HOW TO COMPLETE THIS TASK: Go through the lines below and retype each one exactly.

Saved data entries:

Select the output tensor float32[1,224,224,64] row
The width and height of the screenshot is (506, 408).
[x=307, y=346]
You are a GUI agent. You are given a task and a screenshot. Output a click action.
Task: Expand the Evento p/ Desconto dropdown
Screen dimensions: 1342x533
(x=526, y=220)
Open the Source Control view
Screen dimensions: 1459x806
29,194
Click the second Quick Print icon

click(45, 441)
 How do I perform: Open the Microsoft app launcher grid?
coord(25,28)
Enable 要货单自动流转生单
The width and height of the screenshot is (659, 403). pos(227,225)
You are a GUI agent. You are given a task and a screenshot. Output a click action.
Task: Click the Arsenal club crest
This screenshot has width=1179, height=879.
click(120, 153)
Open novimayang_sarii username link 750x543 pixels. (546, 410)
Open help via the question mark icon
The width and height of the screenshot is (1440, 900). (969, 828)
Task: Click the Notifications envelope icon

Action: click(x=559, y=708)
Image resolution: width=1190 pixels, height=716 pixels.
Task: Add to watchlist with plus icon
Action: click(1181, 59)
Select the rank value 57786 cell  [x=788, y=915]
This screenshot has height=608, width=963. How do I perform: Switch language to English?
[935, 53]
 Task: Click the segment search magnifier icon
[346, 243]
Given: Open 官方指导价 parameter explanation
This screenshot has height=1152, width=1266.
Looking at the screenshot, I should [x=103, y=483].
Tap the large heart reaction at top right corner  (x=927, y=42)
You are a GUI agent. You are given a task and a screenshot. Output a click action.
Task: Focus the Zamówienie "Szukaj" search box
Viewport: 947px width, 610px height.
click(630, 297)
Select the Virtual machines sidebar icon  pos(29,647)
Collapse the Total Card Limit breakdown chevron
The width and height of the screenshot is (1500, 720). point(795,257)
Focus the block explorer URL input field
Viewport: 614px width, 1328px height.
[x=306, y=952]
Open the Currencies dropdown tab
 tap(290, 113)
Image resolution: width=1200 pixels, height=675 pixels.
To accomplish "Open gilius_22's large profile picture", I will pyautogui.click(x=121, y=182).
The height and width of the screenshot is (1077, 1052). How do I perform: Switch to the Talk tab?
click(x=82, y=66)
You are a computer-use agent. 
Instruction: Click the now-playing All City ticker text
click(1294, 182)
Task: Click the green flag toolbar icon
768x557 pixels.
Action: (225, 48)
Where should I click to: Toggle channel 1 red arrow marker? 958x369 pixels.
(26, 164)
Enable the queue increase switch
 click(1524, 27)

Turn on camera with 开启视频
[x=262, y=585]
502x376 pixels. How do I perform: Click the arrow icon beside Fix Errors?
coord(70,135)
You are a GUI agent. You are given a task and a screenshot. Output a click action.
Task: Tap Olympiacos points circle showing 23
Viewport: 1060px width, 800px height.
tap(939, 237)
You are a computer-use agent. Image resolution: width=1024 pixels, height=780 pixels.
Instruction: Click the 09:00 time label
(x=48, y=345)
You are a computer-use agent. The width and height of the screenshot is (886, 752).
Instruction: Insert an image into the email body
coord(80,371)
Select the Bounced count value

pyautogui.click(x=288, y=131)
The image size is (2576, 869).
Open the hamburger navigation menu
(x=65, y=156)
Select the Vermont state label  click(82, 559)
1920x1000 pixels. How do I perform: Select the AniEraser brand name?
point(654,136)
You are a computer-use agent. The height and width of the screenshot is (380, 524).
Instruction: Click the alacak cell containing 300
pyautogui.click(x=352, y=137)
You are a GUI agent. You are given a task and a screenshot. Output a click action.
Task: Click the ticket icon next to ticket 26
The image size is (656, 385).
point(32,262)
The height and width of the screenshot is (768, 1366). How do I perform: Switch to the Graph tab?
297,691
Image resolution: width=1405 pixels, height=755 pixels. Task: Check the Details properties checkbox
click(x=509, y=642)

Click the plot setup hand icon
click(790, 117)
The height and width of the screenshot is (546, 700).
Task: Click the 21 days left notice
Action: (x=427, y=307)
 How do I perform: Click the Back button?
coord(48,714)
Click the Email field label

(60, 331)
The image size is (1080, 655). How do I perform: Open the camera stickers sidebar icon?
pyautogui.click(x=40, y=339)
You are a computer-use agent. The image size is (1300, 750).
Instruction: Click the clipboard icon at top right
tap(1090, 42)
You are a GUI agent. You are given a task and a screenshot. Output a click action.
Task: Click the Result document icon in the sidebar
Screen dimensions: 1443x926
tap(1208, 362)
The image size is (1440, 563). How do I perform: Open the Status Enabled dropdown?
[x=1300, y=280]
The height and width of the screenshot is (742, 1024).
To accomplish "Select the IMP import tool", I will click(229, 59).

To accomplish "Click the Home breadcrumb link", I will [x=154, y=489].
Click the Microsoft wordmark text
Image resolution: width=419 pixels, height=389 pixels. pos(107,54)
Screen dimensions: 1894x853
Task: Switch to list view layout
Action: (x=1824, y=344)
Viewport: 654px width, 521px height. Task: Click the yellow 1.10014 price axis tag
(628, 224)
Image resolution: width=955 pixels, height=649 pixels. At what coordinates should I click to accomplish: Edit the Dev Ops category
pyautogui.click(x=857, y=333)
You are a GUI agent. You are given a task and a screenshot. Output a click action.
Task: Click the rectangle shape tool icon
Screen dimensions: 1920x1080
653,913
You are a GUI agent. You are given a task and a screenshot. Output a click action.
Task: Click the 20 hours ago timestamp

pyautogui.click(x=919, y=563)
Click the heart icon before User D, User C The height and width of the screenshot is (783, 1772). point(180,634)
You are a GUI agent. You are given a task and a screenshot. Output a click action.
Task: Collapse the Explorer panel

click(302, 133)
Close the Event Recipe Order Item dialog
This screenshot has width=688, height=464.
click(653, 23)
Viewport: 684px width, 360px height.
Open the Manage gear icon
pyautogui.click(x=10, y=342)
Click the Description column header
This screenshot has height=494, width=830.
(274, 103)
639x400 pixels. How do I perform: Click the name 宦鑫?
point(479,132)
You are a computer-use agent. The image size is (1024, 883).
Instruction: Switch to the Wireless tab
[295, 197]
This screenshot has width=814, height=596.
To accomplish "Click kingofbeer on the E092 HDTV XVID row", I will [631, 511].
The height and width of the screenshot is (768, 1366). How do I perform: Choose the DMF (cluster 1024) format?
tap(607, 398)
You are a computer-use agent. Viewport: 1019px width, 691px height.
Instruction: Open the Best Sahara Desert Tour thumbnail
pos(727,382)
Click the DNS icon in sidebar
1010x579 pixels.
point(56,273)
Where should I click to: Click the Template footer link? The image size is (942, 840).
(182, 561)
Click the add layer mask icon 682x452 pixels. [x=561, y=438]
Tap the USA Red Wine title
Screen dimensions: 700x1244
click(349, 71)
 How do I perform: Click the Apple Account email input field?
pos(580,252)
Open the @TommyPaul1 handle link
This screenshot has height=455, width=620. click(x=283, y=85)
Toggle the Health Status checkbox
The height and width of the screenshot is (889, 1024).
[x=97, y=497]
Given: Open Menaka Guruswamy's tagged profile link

EXERCISE OUTPUT:
Select the output tensor float32[1,224,224,64] row
The width and height of the screenshot is (506, 408).
[x=307, y=346]
You are a GUI agent. You are given a task and a screenshot. Output a click action.
Task: Expand the Evento p/ Desconto dropdown
Screen dimensions: 1342x533
(x=526, y=220)
Open the Source Control view
Screen dimensions: 1459x806
29,194
Click the second Quick Print icon

click(45, 441)
 How do I perform: Open the Microsoft app launcher grid?
coord(25,28)
Enable 要货单自动流转生单
The width and height of the screenshot is (659, 403). pos(227,225)
You are a GUI agent. You are given a task and a screenshot. Output a click action.
Task: Click the Arsenal club crest
This screenshot has width=1179, height=879.
click(120, 153)
Open novimayang_sarii username link 750x543 pixels. (546, 410)
Open help via the question mark icon
The width and height of the screenshot is (1440, 900). (969, 828)
Task: Click the Notifications envelope icon

Action: click(x=559, y=708)
Image resolution: width=1190 pixels, height=716 pixels.
Task: Add to watchlist with plus icon
Action: click(1181, 59)
Select the rank value 57786 cell  [x=788, y=915]
This screenshot has height=608, width=963. How do I perform: Switch language to English?
[935, 53]
 Task: Click the segment search magnifier icon
[346, 243]
Given: Open 官方指导价 parameter explanation
This screenshot has height=1152, width=1266.
Looking at the screenshot, I should [x=103, y=483].
Tap the large heart reaction at top right corner  (x=927, y=42)
You are a GUI agent. You are given a task and a screenshot. Output a click action.
Task: Focus the Zamówienie "Szukaj" search box
Viewport: 947px width, 610px height.
click(630, 297)
Select the Virtual machines sidebar icon  pos(29,647)
Collapse the Total Card Limit breakdown chevron
The width and height of the screenshot is (1500, 720). point(795,257)
Focus the block explorer URL input field
Viewport: 614px width, 1328px height.
[x=306, y=952]
Open the Currencies dropdown tab
 tap(290, 113)
Image resolution: width=1200 pixels, height=675 pixels.
To accomplish "Open gilius_22's large profile picture", I will pyautogui.click(x=121, y=182).
The height and width of the screenshot is (1077, 1052). How do I perform: Switch to the Talk tab?
click(x=82, y=66)
You are a computer-use agent. 
Instruction: Click the now-playing All City ticker text
click(1294, 182)
Task: Click the green flag toolbar icon
768x557 pixels.
Action: (225, 48)
Where should I click to: Toggle channel 1 red arrow marker? 958x369 pixels.
(26, 164)
Enable the queue increase switch
 click(1524, 27)

Turn on camera with 开启视频
[x=262, y=585]
502x376 pixels. How do I perform: Click the arrow icon beside Fix Errors?
coord(70,135)
You are a GUI agent. You are given a task and a screenshot. Output a click action.
Task: Tap Olympiacos points circle showing 23
Viewport: 1060px width, 800px height.
tap(939, 237)
You are a computer-use agent. Image resolution: width=1024 pixels, height=780 pixels.
Instruction: Click the 09:00 time label
(x=48, y=345)
You are a computer-use agent. The width and height of the screenshot is (886, 752).
Instruction: Insert an image into the email body
coord(80,371)
Select the Bounced count value

pyautogui.click(x=288, y=131)
The image size is (2576, 869).
Open the hamburger navigation menu
(x=65, y=156)
Select the Vermont state label  click(82, 559)
1920x1000 pixels. How do I perform: Select the AniEraser brand name?
point(654,136)
You are a computer-use agent. The height and width of the screenshot is (380, 524).
Instruction: Click the alacak cell containing 300
pyautogui.click(x=352, y=137)
You are a GUI agent. You are given a task and a screenshot. Output a click action.
Task: Click the ticket icon next to ticket 26
The image size is (656, 385).
point(32,262)
The height and width of the screenshot is (768, 1366). How do I perform: Switch to the Graph tab?
297,691
Image resolution: width=1405 pixels, height=755 pixels. Task: Check the Details properties checkbox
click(x=509, y=642)

Click the plot setup hand icon
click(790, 117)
The height and width of the screenshot is (546, 700).
Task: Click the 21 days left notice
Action: (x=427, y=307)
 How do I perform: Click the Back button?
coord(48,714)
Click the Email field label

(60, 331)
The image size is (1080, 655). How do I perform: Open the camera stickers sidebar icon?
pyautogui.click(x=40, y=339)
You are a computer-use agent. The image size is (1300, 750).
Instruction: Click the clipboard icon at top right
tap(1090, 42)
You are a GUI agent. You are given a task and a screenshot. Output a click action.
Task: Click the Result document icon in the sidebar
Screen dimensions: 1443x926
tap(1208, 362)
The image size is (1440, 563). How do I perform: Open the Status Enabled dropdown?
[x=1300, y=280]
The height and width of the screenshot is (742, 1024).
To accomplish "Select the IMP import tool", I will click(229, 59).

To accomplish "Click the Home breadcrumb link", I will [x=154, y=489].
Click the Microsoft wordmark text
Image resolution: width=419 pixels, height=389 pixels. pos(107,54)
Screen dimensions: 1894x853
Task: Switch to list view layout
Action: (x=1824, y=344)
Viewport: 654px width, 521px height. Task: Click the yellow 1.10014 price axis tag
(628, 224)
Image resolution: width=955 pixels, height=649 pixels. At what coordinates should I click to accomplish: Edit the Dev Ops category
pyautogui.click(x=857, y=333)
You are a GUI agent. You are given a task and a screenshot. Output a click action.
Task: Click the rectangle shape tool icon
Screen dimensions: 1920x1080
653,913
You are a GUI agent. You are given a task and a screenshot. Output a click action.
Task: Click the 20 hours ago timestamp

pyautogui.click(x=919, y=563)
Click the heart icon before User D, User C The height and width of the screenshot is (783, 1772). point(180,634)
You are a GUI agent. You are given a task and a screenshot. Output a click action.
Task: Collapse the Explorer panel

click(302, 133)
Close the Event Recipe Order Item dialog
This screenshot has width=688, height=464.
click(653, 23)
Viewport: 684px width, 360px height.
Open the Manage gear icon
pyautogui.click(x=10, y=342)
Click the Description column header
This screenshot has height=494, width=830.
(274, 103)
639x400 pixels. How do I perform: Click the name 宦鑫?
point(479,132)
You are a computer-use agent. The image size is (1024, 883).
Instruction: Switch to the Wireless tab
[295, 197]
This screenshot has width=814, height=596.
To accomplish "Click kingofbeer on the E092 HDTV XVID row", I will [631, 511].
The height and width of the screenshot is (768, 1366). How do I perform: Choose the DMF (cluster 1024) format?
tap(607, 398)
You are a computer-use agent. Viewport: 1019px width, 691px height.
Instruction: Open the Best Sahara Desert Tour thumbnail
pos(727,382)
Click the DNS icon in sidebar
1010x579 pixels.
point(56,273)
Where should I click to: Click the Template footer link? The image size is (942, 840).
(182, 561)
Click the add layer mask icon 682x452 pixels. [x=561, y=438]
Tap the USA Red Wine title
Screen dimensions: 700x1244
click(349, 71)
 How do I perform: Click the Apple Account email input field?
pos(580,252)
Open the @TommyPaul1 handle link
This screenshot has height=455, width=620. click(x=283, y=85)
Toggle the Health Status checkbox
The height and width of the screenshot is (889, 1024).
[x=97, y=497]
Given: Open Menaka Guruswamy's tagged profile link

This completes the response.